*PASSAGE*
+ + +

MED Deputy Superintendent Dale F. Raymo said 18 of the lights were installed in the Northview neighborhood on Marie, Lawrence and Kathleen streets with five or six of the lights installed on Ober Street and five installed on Chase Street.

“The feedback we’ve gotten on the light quality and the color is very good,” MED Superintendent Andrew J. McMahon said. “We haven’t have any maintenance issues.”

Mr. Raymo explained traditional street lights, which are lit by high-pressure sodium bulbs, emit a light that’s accompanied by a yellowish haze, while the LED lights emit a clearer whiter light.

“You’ll definitely notice the difference,” he said.

Mr. McMahon added the LED lights also do a better job lighting the area they’re supposed to, without “spilling over” into areas that aren’t intended to be lit, such as people’s front yards.

“With the high-pressure sodium lights, energy is wasted lighting up areas that aren’t necessary,” he said.

In addition to providing a higher quality light, Mr. Raymo said the LED lights use approximately one-third of the energy used by a traditional bulb.

Another benefit is since the bulbs use less energy, MED’s peak usage, which typically comes between 5 and 6 p.m. when street lights are usually coming on during the winter months, is reduced, meaning the amount of energy MED must purchase is also reduced. That translates into savings for MED customers.

MED first installed LED street lights on Chase Street in the spring of 2010, followed by the lights on Ober Street in summer of 2011 and the lights in Northview this past spring.

+ + +

*RECORDED DATA*
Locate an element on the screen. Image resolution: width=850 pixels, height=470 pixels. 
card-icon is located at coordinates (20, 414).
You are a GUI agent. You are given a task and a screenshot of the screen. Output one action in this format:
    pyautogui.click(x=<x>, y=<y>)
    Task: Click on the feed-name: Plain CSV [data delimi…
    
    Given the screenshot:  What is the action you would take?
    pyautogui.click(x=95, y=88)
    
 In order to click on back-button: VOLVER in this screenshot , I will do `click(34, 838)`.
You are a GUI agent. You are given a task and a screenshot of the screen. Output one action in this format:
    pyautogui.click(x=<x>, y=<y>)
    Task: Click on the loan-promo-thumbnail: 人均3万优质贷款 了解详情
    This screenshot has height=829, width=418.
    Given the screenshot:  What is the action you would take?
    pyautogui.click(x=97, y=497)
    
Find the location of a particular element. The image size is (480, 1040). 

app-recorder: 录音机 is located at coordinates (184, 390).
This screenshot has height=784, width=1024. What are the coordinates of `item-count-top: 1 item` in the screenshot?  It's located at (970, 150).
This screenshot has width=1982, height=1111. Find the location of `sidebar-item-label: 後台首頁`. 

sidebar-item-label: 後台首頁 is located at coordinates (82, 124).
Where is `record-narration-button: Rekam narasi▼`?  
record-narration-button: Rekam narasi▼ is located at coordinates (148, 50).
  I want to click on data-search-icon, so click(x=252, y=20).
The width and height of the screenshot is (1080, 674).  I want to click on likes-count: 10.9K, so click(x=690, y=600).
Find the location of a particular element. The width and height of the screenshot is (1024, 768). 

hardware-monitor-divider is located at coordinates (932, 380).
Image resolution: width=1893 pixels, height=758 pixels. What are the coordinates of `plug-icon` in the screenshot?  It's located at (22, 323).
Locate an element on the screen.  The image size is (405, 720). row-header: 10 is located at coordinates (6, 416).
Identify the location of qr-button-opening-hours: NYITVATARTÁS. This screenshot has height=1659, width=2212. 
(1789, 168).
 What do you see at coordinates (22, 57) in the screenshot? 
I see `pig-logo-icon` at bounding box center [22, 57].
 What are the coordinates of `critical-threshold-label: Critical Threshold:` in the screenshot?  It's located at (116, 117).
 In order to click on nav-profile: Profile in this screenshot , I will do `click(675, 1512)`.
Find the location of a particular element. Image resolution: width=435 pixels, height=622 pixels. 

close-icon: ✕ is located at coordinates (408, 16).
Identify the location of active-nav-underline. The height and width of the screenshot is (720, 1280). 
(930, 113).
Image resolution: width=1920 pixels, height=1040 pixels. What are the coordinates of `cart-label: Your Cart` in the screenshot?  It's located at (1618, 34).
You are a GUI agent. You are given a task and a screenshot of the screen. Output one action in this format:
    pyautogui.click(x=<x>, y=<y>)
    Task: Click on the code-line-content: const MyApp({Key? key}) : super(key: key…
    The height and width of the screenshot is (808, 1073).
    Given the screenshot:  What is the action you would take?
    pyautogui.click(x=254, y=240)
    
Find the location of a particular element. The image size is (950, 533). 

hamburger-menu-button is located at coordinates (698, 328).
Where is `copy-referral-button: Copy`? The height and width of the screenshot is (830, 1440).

+ + +

*TASK 1*
In the passage about LED street lights, roughly what share of a traditional bulb's energy do the LED lights use?
*TASK 2*
Please reproduce the passage about LED street lights word for word, everything from "In addition to" down to "this past spring.".
*TASK 3*
Resume the passage about LED street lights from the point where it stops.

*TASK RESULT 1*
Approximately one-third.

*TASK RESULT 2*
In addition to providing a higher quality light, Mr. Raymo said the LED lights use approximately one-third of the energy used by a traditional bulb.

Another benefit is since the bulbs use less energy, MED’s peak usage, which typically comes between 5 and 6 p.m. when street lights are usually coming on during the winter months, is reduced, meaning the amount of energy MED must purchase is also reduced. That translates into savings for MED customers.

MED first installed LED street lights on Chase Street in the spring of 2010, followed by the lights on Ober Street in summer of 2011 and the lights in Northview this past spring.

*TASK RESULT 3*
Mr. McMahon said two years ago the fixtures cost $550 a piece. This past spring they were $400 each. The lamps for a standard street light though cost approximately $95, meaning there is significant up-front cost.

The 18 lights installed this past spring, Mr. McMahon said, were paid for through the Releaf program and a grant from Alcoa.

“We went through, trimmed all the trees and planted some new ones,” Mr. Raymo said. “At the same time, we changed all of the heads.”

Over the 25-year lifespan though they’re expecting to get from their LED lamps, Mr. McMahon said the cost ends up about the same, as the traditional bulbs end up being replaced every four years. But as the cost of LED lighting continues to decrease, the prospects of converting more of the system’s 1,200 street lights looks more and more appealing.

“It’s all about where the technology goes,” Mr. McMahon said. “The cost of the lights has gone down and we’ve gotten some grants that have helped us do some smaller projects. If the right grant comes along, I could envision us moving to the LED lights pretty quickly based on our experience and the feedback from customers.”